Dos Tubarões Perdidos aos Tubarões Recuperados

14/06/2026 23:04 - Modificado em 14/06/2026 23:04

Quando os filhos de Cabo Verde jogavam por todos… menos por Cabo Verde.

Foto: FCF

Nos anos 80, 90 e início dos anos 2000, um jovem cabo-verdiano ou descendente de cabo-verdianos que mostrasse talento futebolístico tinha um destino quase previsível: acabava numa seleção europeia.

Não porque rejeitasse Cabo Verde. Mas porque Cabo Verde praticamente não existia no mapa do futebol mundial. A Federação tinha poucos recursos.

As qualificações eram raras. As infraestruturas limitadas ou inexistentes

O sonho de um Mundial parecia ficção científica. E havia mercearias que tinham o seguinte cartaz” Fiado , só quando Cabo verde for a Copa do Mundo”

Resultado? A diáspora produzia talento para os outros.

O caso mais famoso: Nani

Nascido na Amadora, filho de pais cabo-verdianos oriundos de Santiago. Foi campeão europeu por Portugal. Jogou mais de 100 vezes pela seleção portuguesa.

É provavelmente o maior exemplo de um talento que, em circunstâncias diferentes, poderia ter vestido a camisola azul dos Tubarões. Mas quando Nani surgiu, Cabo Verde simplesmente não tinha capacidade competitiva para disputar a sua escolha.

Manuel Fernandes

Outro produto da comunidade cabo-verdiana em Portugal. Representou Portugal em Europeus e Mundiais. Durante anos foi uma das referências do futebol português.

Eliseu

Natural de Angola, mas com raízes cabo-verdianas. Também escolheu Portugal.

Rolando

Rolando Jorge Pires da Fonseca. Nascido em São Vicente. Talvez o exemplo mais simbólico. Nasceu efetivamente em Cabo Verde. Chegou a Portugal jovem. Acabou internacional português. Durante anos foi titular do FC Porto e da seleção portuguesa.

Gelson Fernandes

Nascido em Praia. Mudou-se para a Suíça. Representou a seleção suíça em Mundiais. Enquanto Cabo Verde tentava qualificar-se para uma CAN, Gelson já disputava Campeonatos do Mundo.

Johan Djourou

Johan Djourou. Mãe cabo-verdiana. Representou a Suíça. Jogou Arsenal e Mundial.

Ivan Cavaleiro

Passou pelas seleções jovens portuguesas. Acabou por não se afirmar na seleção principal.
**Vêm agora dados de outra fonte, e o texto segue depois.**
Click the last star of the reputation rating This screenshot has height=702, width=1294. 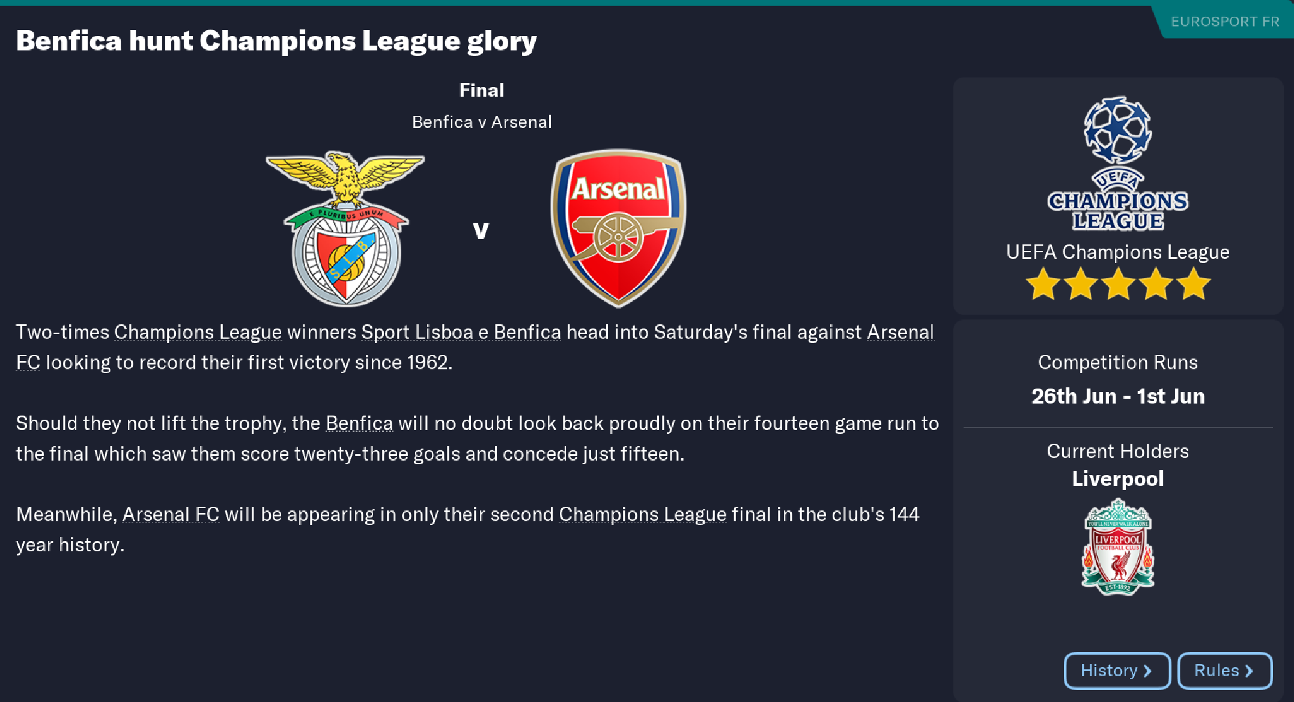coord(1194,283)
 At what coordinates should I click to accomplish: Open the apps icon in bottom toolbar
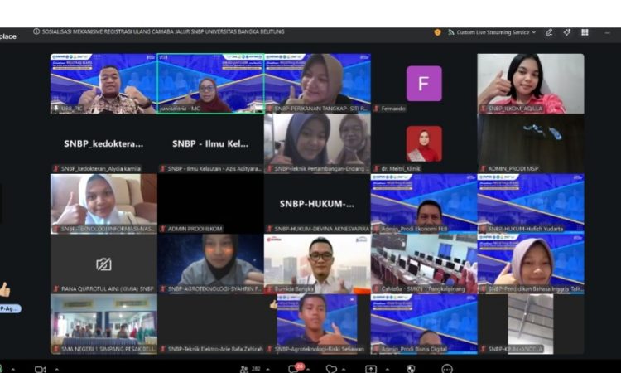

Hoje seria um perfil que Cabo Verde provavelmente conseguiria captar.

Renato Sanches

Filho de mãe cabo-verdiana. Campeão europeu por Portugal. Um dos casos mais mediáticos da diáspora cabo-verdiana.

Nelson Semedo

Raízes cabo-verdianas. Internacional português.

Os casos da Holanda

A comunidade cabo-verdiana de Roterdão produziu dezenas de profissionais. Muitos passaram pelas seleções jovens holandesas. Alguns chegaram às equipas principais. Outros nunca chegaram e hoje representam Cabo Verde.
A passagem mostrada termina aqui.